Assessing imbalance
imbalance.Rmd
When running a trial, it may be useful to periodically check how well balanced the randomisation is. This is especially true where procedures relying on random elements such as minimization are used instead of pre-defined randomisation lists.
randotools
provides a couple of tools to assist in
assessing how well balanced the randomisation has been performed.
Dataset
As an example, we will use a dataset that is included within the package:
data(rando_balance)
summary(rando_balance)
#> strat1 strat2 rando_res rando_res2
#> Min. :0.0 Min. :0.0 Length:100 Length:100
#> 1st Qu.:0.0 1st Qu.:0.0 Class :character Class :character
#> Median :0.5 Median :0.5 Mode :character Mode :character
#> Mean :0.5 Mean :0.5
#> 3rd Qu.:1.0 3rd Qu.:1.0
#> Max. :1.0 Max. :1.0
The dataset contains four variables:- two stratification variables,
and two randomisation variables. One randomisation variable,
rando_res
has balanced randomisation. The other,
rando_res2
, has a small degree of imbalance.
Sequential plots
The imbalance_seq_plots
function aids in plotting the
imbalance as a function of randomisation number (assuming that the data
is sorted from oldest to newest).
This function produces up to 6 plots, so the patchwork
package comes in useful for combining the plots via
wrap_plots
.
library(patchwork)
imbalance_seq_plots(rando_balance,
randovar = "rando_res") |>
wrap_plots(ncol = 2)
On the left we see the balance in the observed data. On the right, we see a simulated dataset with completely random assignment. We would generally want the observed curve to be below that of the randomly generated data.
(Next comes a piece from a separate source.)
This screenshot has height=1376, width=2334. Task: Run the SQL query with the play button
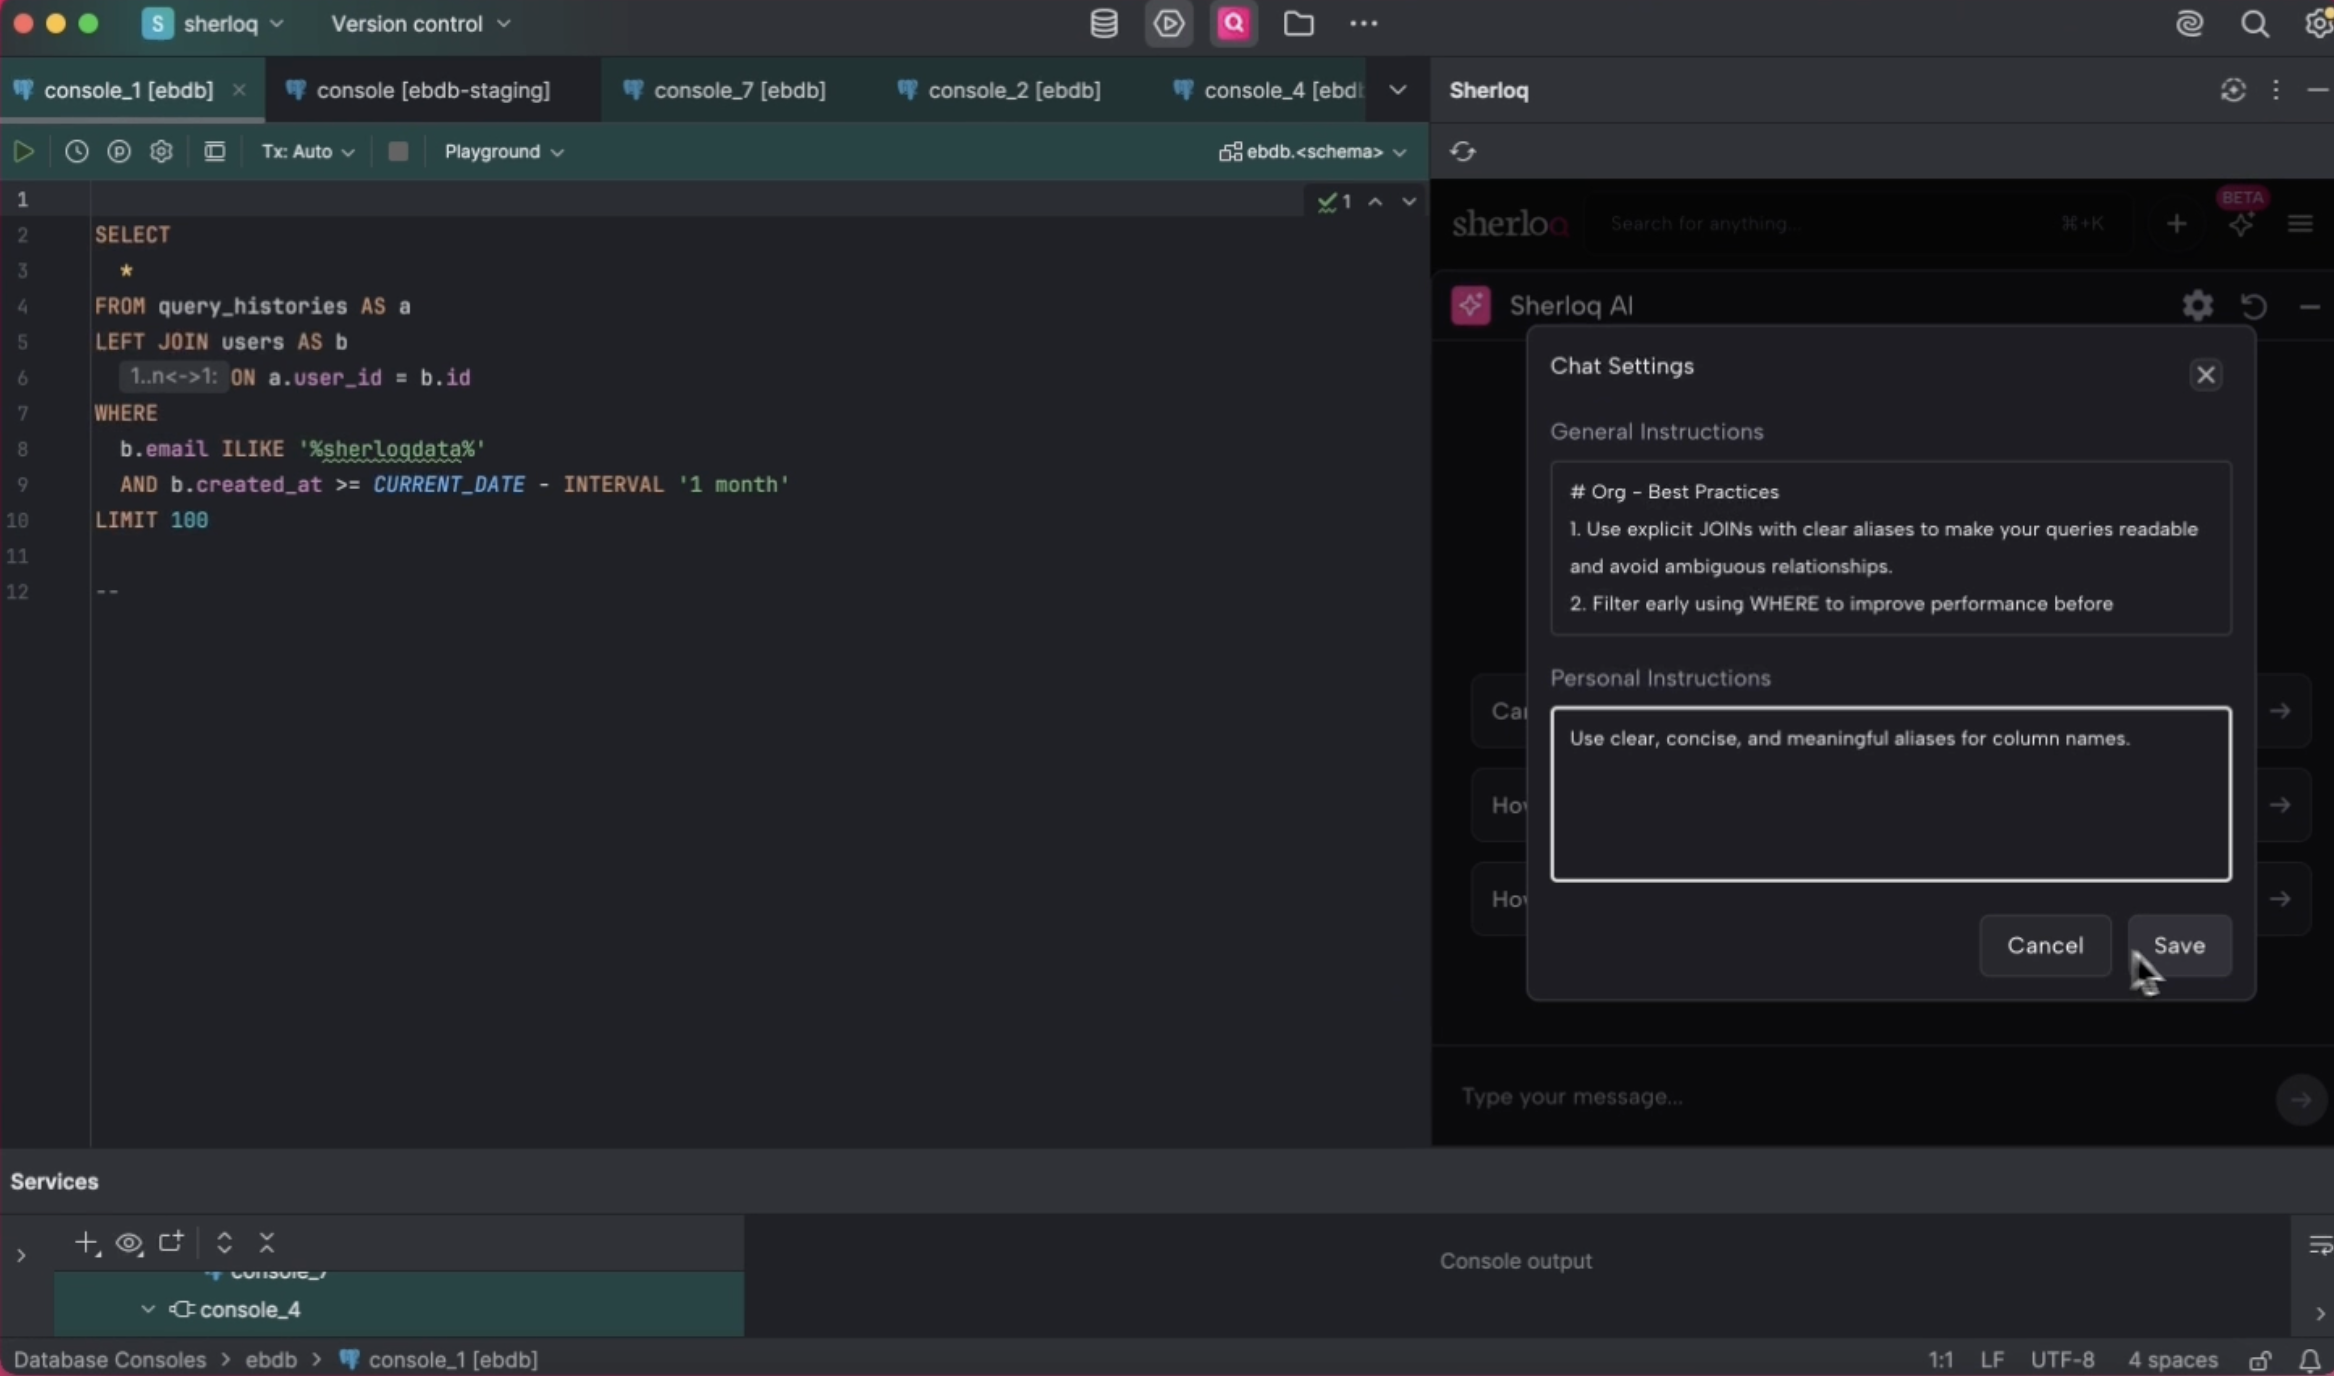coord(23,152)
Where stratification variables are included, additional plots are shown with lines for each level of the the stratification variable(s) (the second row) and the specific strata (the combination of each stratification variable; the last row).
imbalance_seq_plots(rando_balance,
randovar = "rando_res",
stratavars = c("strat1", "strat2")) |>
wrap_plots(ncol = 2)
Testing imbalance
We also provide a permutation-type test, and accompanying plot, for comparing the observed randomisation imbalance with multiple simulated datasets. The null hypothesis for the test is that imbalance is lower or equal in the random data than relative to observed data. As such, we want a small p-value.
imb <- imbalance_test(rando_balance,
randovar = "rando_res2",
stratavars = c("strat1", "strat2"))
imb
#> Randomisations to date: 100
#> Overall imbalance: 6
#> Probability of equal or less imbalance from random allocation: 0.498
#>
#> Randomisation stratified by strat1 and strat2
#> Maximum observed imbalanced within stratifying variables: 4
#> Probability of equal or less imbalance from random allocation: 0.355
#> Maximum observed imbalanced within individual strata: 5
#> Probability of equal or less imbalance from random allocation: 0.364
The corresponding plots show the frequency of imbalance values in the random datasets (the bars). The red vertical line indicates that from the observed data. Ideally, the observed line would be to the left of the plot. The p-value is indicated bottom right.
imbalance_test_plot(imb)